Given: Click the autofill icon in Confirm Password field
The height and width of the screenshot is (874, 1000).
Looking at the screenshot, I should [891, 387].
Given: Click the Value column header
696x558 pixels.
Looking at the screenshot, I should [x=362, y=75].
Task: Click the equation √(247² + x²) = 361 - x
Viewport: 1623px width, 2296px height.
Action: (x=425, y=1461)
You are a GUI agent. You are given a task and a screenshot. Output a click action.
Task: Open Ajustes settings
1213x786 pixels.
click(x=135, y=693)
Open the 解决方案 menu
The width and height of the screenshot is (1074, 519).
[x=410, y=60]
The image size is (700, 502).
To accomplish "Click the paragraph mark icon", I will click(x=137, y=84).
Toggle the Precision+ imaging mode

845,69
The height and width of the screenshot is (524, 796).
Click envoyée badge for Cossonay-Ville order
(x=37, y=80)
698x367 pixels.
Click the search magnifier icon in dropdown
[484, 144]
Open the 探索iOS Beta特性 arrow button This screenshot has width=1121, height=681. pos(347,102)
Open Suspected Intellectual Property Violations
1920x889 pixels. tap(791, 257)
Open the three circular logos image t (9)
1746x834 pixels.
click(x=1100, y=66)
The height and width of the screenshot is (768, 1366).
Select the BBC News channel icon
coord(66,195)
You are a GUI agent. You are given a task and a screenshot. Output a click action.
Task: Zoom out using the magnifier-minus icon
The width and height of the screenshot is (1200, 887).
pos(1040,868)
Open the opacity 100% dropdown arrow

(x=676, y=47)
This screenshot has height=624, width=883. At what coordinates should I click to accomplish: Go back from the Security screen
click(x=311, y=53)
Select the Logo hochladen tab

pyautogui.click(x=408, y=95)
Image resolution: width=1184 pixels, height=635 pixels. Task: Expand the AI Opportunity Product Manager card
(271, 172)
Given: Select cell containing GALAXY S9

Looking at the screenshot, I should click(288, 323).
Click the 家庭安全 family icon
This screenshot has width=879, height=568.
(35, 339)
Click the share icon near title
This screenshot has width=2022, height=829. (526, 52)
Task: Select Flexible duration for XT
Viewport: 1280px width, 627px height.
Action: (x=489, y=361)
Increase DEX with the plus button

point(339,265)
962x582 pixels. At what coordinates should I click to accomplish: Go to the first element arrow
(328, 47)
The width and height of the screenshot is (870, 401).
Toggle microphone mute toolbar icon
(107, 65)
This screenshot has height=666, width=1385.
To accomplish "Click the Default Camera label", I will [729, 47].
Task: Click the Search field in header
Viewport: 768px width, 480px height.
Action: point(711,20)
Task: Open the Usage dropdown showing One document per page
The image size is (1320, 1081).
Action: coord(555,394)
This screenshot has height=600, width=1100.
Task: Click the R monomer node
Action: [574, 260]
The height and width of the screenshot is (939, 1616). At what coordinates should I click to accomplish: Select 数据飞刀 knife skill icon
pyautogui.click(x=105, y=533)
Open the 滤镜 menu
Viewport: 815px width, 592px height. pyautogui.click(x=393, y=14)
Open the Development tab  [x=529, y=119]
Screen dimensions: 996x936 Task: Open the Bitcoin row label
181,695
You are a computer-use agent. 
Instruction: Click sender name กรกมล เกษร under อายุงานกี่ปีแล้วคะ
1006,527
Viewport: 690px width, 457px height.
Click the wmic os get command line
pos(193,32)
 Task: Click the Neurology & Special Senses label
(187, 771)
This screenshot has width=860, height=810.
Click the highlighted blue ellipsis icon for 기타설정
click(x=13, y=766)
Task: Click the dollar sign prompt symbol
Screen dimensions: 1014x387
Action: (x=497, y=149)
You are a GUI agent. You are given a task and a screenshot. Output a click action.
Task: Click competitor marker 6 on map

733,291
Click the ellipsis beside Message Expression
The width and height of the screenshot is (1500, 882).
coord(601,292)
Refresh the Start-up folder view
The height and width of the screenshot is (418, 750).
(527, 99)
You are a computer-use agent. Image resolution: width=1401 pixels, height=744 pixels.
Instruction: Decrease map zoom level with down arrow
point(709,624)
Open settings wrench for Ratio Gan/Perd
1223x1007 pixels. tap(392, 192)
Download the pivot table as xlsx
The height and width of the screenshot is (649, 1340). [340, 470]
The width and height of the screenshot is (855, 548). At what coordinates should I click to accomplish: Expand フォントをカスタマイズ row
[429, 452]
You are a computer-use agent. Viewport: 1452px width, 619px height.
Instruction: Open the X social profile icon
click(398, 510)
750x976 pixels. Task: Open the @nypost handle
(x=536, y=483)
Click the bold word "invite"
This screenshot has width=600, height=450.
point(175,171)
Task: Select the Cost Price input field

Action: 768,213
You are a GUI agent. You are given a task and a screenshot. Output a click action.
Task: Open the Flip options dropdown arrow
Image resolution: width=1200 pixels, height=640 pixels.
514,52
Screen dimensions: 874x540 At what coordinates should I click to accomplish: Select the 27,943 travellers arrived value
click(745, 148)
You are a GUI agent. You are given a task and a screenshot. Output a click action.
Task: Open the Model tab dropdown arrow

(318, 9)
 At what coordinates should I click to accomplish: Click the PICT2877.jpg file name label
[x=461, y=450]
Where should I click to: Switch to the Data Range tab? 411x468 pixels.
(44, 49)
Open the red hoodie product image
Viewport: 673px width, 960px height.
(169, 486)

·····

- **Requirement**
Please print the records above exactly from their first line. End with the line containing "698x367 pixels.", and include it.

- **Answer below**
Given: Click the autofill icon in Confirm Password field
The height and width of the screenshot is (874, 1000).
Looking at the screenshot, I should [891, 387].
Given: Click the Value column header
696x558 pixels.
Looking at the screenshot, I should [x=362, y=75].
Task: Click the equation √(247² + x²) = 361 - x
Viewport: 1623px width, 2296px height.
Action: (x=425, y=1461)
You are a GUI agent. You are given a task and a screenshot. Output a click action.
Task: Open Ajustes settings
1213x786 pixels.
click(x=135, y=693)
Open the 解决方案 menu
The width and height of the screenshot is (1074, 519).
[x=410, y=60]
The image size is (700, 502).
To accomplish "Click the paragraph mark icon", I will click(x=137, y=84).
Toggle the Precision+ imaging mode

845,69
The height and width of the screenshot is (524, 796).
Click envoyée badge for Cossonay-Ville order
(x=37, y=80)
698x367 pixels.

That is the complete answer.